Questo, appunto, in Europa. L’America è più attenta all’evoluzione dalla «folla» all’«opinione pubblica» che, scrive Nacci, «è sparsa nello spazio, è immateriale», non si forma con il contatto dei corpi, anche se «la sua forza, il suo compattarsi su un giudizio esercita un ruolo immenso (e non sempre positivo) nella vita della nazione». È dall’opinione pubblica che può venire il «pericolo vero». Ma, ad un tempo, è solo «da un’opinione pubblica più informata che può venire la salvezza della democrazia». Non, come pensano gli europei, da un ritorno all’individuo.

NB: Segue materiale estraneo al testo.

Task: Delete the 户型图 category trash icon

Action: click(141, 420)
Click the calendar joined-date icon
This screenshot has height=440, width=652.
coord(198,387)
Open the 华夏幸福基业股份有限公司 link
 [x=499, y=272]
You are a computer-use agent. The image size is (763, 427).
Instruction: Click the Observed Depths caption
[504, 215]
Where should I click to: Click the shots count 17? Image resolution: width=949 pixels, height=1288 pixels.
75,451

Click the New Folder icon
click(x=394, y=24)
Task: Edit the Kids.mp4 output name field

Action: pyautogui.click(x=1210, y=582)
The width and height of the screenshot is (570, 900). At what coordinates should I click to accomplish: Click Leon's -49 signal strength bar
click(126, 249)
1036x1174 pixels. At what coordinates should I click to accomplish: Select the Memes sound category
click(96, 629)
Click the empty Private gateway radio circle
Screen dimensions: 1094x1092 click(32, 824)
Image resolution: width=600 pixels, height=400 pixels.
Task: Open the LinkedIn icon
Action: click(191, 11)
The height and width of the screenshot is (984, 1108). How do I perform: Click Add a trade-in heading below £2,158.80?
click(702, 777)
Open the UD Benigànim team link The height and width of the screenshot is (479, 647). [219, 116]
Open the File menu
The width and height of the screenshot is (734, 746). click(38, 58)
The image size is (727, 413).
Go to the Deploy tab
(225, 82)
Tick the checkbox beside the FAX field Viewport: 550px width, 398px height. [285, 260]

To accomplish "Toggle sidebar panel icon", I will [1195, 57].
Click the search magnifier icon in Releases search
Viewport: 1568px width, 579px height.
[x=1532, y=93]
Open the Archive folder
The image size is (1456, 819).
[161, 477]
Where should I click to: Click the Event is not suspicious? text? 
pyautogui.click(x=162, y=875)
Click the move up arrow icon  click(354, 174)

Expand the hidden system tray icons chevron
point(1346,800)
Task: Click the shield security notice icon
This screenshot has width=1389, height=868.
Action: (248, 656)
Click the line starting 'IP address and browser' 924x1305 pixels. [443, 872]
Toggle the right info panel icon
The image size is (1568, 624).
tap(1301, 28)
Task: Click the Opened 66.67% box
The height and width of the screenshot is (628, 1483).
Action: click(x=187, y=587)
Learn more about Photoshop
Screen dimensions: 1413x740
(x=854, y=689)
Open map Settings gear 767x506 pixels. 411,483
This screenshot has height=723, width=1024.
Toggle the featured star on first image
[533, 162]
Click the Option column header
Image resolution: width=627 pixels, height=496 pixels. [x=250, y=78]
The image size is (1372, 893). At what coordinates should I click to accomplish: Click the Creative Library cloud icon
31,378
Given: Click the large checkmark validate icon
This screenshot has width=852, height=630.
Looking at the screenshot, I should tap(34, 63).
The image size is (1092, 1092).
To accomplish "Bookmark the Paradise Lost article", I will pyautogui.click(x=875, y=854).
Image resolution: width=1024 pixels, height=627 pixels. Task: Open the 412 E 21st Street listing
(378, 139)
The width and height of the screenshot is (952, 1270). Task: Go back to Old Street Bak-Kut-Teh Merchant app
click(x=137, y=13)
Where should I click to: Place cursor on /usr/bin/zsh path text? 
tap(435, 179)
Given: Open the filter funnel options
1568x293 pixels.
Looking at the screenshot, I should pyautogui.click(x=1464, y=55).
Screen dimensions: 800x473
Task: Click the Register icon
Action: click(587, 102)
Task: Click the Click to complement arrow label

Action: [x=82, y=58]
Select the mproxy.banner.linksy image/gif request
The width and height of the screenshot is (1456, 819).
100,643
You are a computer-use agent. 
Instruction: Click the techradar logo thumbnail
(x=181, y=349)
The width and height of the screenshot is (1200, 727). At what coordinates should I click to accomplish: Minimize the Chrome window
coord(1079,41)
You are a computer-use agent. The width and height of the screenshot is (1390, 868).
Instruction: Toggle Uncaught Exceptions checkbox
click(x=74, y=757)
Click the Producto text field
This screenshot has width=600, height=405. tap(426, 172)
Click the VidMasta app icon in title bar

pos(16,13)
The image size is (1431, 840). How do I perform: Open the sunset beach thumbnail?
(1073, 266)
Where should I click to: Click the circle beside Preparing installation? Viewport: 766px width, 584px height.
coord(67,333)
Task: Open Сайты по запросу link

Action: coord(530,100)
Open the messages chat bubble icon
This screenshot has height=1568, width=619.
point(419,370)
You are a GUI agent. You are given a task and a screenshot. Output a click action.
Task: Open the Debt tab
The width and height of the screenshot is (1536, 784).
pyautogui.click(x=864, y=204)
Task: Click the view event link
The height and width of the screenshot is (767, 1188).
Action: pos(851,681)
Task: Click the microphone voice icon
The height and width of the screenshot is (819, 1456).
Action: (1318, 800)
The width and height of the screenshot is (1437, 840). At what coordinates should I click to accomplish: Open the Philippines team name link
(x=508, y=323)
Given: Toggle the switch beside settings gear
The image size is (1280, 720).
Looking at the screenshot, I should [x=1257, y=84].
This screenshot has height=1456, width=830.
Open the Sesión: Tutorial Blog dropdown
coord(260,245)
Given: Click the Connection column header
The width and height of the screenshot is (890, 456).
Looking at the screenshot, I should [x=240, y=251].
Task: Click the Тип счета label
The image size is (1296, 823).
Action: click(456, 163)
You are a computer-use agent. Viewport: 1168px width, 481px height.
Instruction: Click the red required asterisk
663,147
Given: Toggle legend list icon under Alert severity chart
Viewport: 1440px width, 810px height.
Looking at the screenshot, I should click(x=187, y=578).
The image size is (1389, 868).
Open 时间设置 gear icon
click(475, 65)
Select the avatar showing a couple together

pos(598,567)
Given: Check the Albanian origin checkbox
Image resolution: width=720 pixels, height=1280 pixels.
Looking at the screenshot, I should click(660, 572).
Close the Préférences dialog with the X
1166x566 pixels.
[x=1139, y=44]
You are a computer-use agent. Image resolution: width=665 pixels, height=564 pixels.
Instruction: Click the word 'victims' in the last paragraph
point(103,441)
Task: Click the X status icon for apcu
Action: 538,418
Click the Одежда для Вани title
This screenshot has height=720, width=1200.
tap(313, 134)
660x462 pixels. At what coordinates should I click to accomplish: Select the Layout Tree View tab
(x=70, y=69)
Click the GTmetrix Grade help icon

All’inizio del Novecento infine la psicologia collettiva, in un breve volgere di tempo, si dissolve nel nulla. Effetto dell’ingresso sulla scena culturale della sociologia scientifica di Émile Durkheim (il cui libro più noto, Le regole del metodo sociologico. Sociologia e filosofia, edito da Einaudi, fu pubblicato in quello stesso 1895 del saggio di Le Bon). E della psicoanalisi di Sigmund Freud, il cui Psicologia delle masse e analisi dell’io (Bollati Boringhieri) apparve nel 1921. Scompare la psicologia collettiva, ma non la folla. La folla è, secondo Freud, «sempre intellettualmente inferiore all’uomo isolato ma, dal punto di vista dei sentimenti e degli atti che questi sentimenti provocano, essa può, secondo le circostanze, essere migliore o peggiore; tutto dipende dal modo in cui la folla è suggestionata». E fin qui … Ma poi il padre della psicoanalisi tiene ad essere più preciso su «ciò che non hanno capito gli scrittori che hanno studiato le folle solo dal punto di vista criminale»: la folla «spesso è criminale, senza dubbio, ma altrettanto di frequente essa è eroica».
Gradualmente la folla descritta da Le Bon (che nel frattempo è diventato un autore amatissimo dalla destra) scompare da questo genere di trattazione. Ma lascia un’impronta notevole negli studi del Novecento e persino degli anni iniziali del terzo millennio. Un’impronta che si intravede nei libri di Michael Hardt e Toni Negri, Impero. Il nuovo ordine della globalizzazione e Moltitudine. Guerra e democrazia nel nuovo ordine imperiale (entrambi editi da Rizzoli). E, come si è detto, nei libri che ci dovrebbero aiutare a capire il fenomeno populista.